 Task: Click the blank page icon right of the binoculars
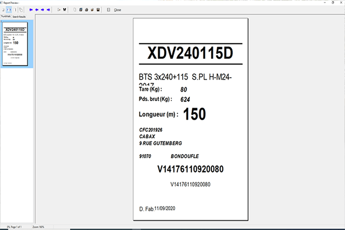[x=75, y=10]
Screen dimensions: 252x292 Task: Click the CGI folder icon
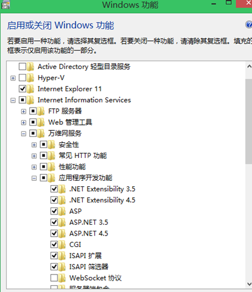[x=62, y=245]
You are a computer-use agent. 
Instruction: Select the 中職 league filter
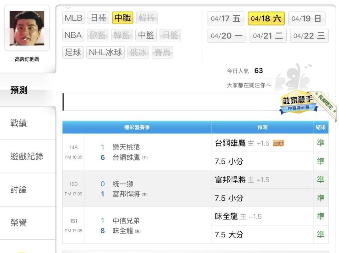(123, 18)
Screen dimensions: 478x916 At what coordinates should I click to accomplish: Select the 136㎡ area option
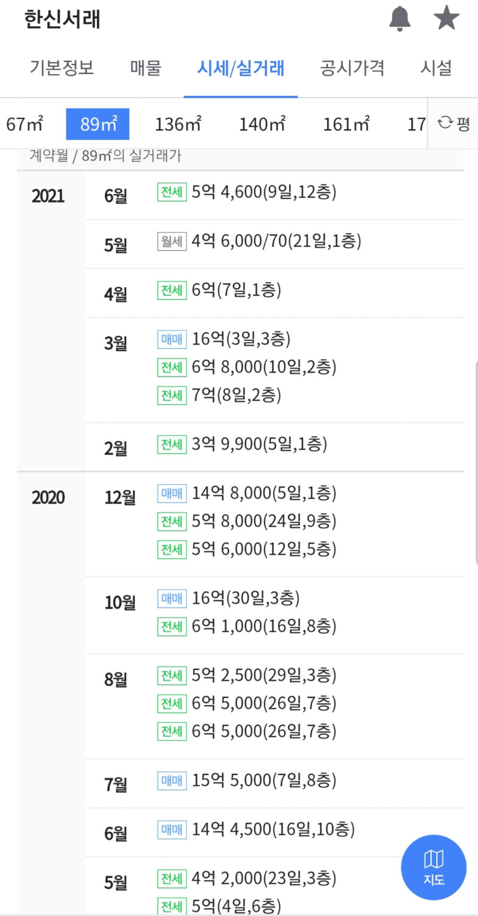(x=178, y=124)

**Exercise requirements:**
Restate, word for word, the entries above, dropping any picture.

**Answer section:**
 Task: Click the blank page icon right of the binoculars
[x=75, y=10]
Screen dimensions: 252x292 Task: Click the CGI folder icon
[x=62, y=245]
You are a computer-use agent. 
Instruction: Select the 中職 league filter
(123, 18)
Screen dimensions: 478x916 At what coordinates should I click to accomplish: Select the 136㎡ area option
(x=178, y=124)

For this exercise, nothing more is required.